The last bottle of expressed milk

In the last couple of weeks we have seen quite a lot of change in our infant.  She is finally getting up on her knees to crawl instead of doing her “commando drag.”  She is pulling up to a standing position and happily standing for a while.  She is trying and enjoying new solid foods, showing much more dexterity and ability than I had imagined.  And this week, she is slowly easing off of breastmilk.  After some early problems with weight gain, the doctors had me start giving her expressed milk to encourage more consumption.  Once that began, she quickly decided she liked bottles better.  And so for the last year I have been expressing milk for her to eat.

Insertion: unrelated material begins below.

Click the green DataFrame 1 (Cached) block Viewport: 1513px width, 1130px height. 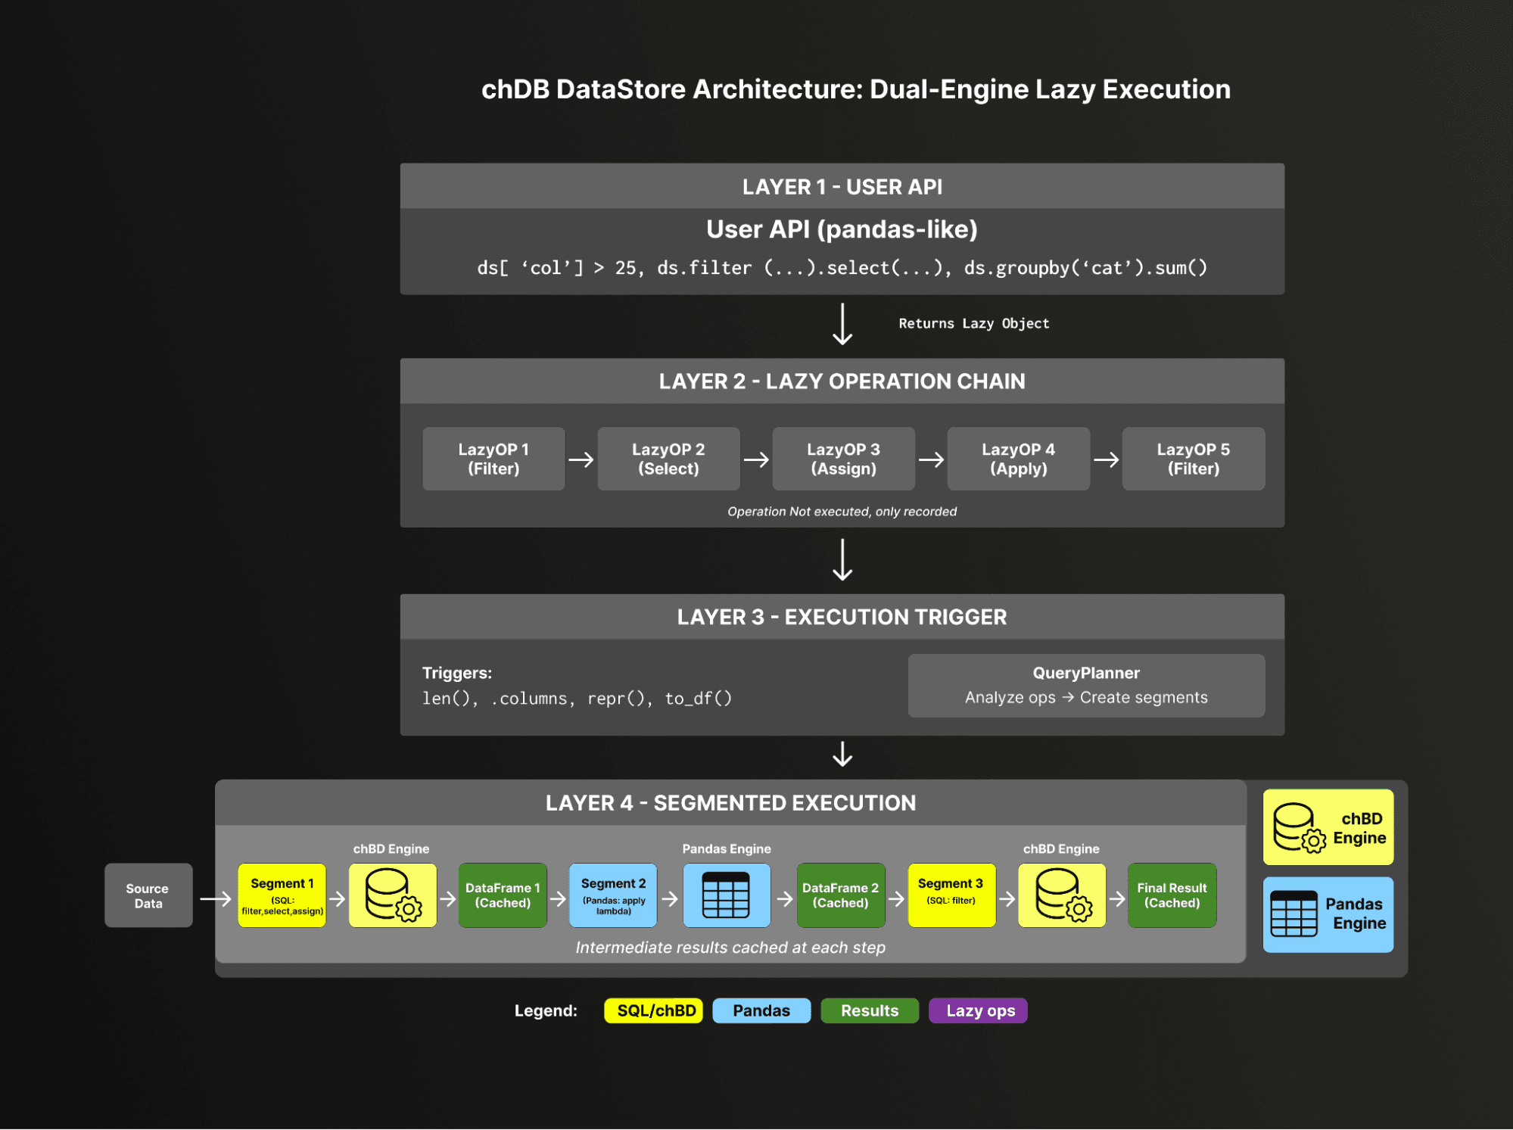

Many people have shown shock when they realize I put up with pumping that long.  What I knew from our first child is that, in some ways, producing milk has been the one expression of parenting that has felt purely good for me.  In all my other parenting efforts, I regularly feel like a failure – not being a consistent and effective disciplinarian, not being creative and fun-loving enough, not knowing how to answer the hard questions.  But producing milk, which luckily my body does quiet easily, was the one thing that I could do that was good and pure, and to me, felt holy.

Looking back, I know my feelings are a little irrational.  My ability to produce milk for a year does not make me a better parent any more than my challenges make me a bad parent.  The truth is that producing milk for so long is probably the only thing that I will ever be able to control when it comes to parenting.  Once that contribution is over, the rest of my journey with my daughter is going to be a series of wonderful successes and terrible failures.  And that is the nature of relationships between parents and children.

In many ways, I suppose that is how our relationship with God is too.  We have very little, if any, control over the relationship, and most of the time we will feel like failures in the relationship.  It will be messy, hard, and sometimes discouraging.  But there will also be wonderful moments of grace, joy, and laughter.  The trick is agreeing to stay in the relationship, even when we do not feel like we are very good at it.  And quite frankly, God has that whole unconditional love thing down way better than most of us as parents or children do.  So hang in there, keep up the good work, and don’t take it all too seriously.  Happy Lent!